> _Stored data_:
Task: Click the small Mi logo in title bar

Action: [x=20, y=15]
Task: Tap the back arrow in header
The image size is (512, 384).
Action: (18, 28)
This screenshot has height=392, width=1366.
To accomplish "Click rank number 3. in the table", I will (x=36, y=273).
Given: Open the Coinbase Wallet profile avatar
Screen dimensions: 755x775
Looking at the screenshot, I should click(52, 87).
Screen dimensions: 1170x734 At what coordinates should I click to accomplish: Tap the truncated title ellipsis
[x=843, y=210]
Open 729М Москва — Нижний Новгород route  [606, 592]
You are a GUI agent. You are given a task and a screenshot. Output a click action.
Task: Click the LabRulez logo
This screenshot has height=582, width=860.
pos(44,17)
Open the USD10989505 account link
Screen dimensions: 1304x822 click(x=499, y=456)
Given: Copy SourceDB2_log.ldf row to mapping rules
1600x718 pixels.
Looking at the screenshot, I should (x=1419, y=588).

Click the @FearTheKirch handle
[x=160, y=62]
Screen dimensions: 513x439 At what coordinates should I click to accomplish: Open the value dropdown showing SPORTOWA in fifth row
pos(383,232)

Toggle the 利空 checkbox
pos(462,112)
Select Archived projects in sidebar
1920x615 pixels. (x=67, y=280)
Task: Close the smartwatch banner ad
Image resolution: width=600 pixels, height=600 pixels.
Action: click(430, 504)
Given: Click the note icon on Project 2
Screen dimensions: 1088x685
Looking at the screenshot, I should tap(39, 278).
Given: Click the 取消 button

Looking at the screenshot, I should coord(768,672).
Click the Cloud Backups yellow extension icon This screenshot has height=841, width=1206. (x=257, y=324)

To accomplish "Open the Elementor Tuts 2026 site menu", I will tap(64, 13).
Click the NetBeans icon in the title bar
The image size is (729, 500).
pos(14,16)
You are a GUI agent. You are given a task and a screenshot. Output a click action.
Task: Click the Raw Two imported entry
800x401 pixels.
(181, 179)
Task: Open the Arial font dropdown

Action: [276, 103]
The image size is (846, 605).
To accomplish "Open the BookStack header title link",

> _Requirement_: Transcribe all entries word for word.

> _Task solution_:
Task: Click the small Mi logo in title bar

Action: [x=20, y=15]
Task: Tap the back arrow in header
The image size is (512, 384).
Action: (18, 28)
This screenshot has height=392, width=1366.
To accomplish "Click rank number 3. in the table", I will (x=36, y=273).
Given: Open the Coinbase Wallet profile avatar
Screen dimensions: 755x775
Looking at the screenshot, I should click(52, 87).
Screen dimensions: 1170x734 At what coordinates should I click to accomplish: Tap the truncated title ellipsis
[x=843, y=210]
Open 729М Москва — Нижний Новгород route  [606, 592]
You are a GUI agent. You are given a task and a screenshot. Output a click action.
Task: Click the LabRulez logo
This screenshot has height=582, width=860.
pos(44,17)
Open the USD10989505 account link
Screen dimensions: 1304x822 click(x=499, y=456)
Given: Copy SourceDB2_log.ldf row to mapping rules
1600x718 pixels.
Looking at the screenshot, I should (x=1419, y=588).

Click the @FearTheKirch handle
[x=160, y=62]
Screen dimensions: 513x439 At what coordinates should I click to accomplish: Open the value dropdown showing SPORTOWA in fifth row
pos(383,232)

Toggle the 利空 checkbox
pos(462,112)
Select Archived projects in sidebar
1920x615 pixels. (x=67, y=280)
Task: Close the smartwatch banner ad
Image resolution: width=600 pixels, height=600 pixels.
Action: click(430, 504)
Given: Click the note icon on Project 2
Screen dimensions: 1088x685
Looking at the screenshot, I should tap(39, 278).
Given: Click the 取消 button

Looking at the screenshot, I should coord(768,672).
Click the Cloud Backups yellow extension icon This screenshot has height=841, width=1206. (x=257, y=324)

To accomplish "Open the Elementor Tuts 2026 site menu", I will tap(64, 13).
Click the NetBeans icon in the title bar
The image size is (729, 500).
pos(14,16)
You are a GUI agent. You are given a task and a screenshot. Output a click action.
Task: Click the Raw Two imported entry
800x401 pixels.
(181, 179)
Task: Open the Arial font dropdown

Action: [276, 103]
The image size is (846, 605).
To accomplish "Open the BookStack header title link",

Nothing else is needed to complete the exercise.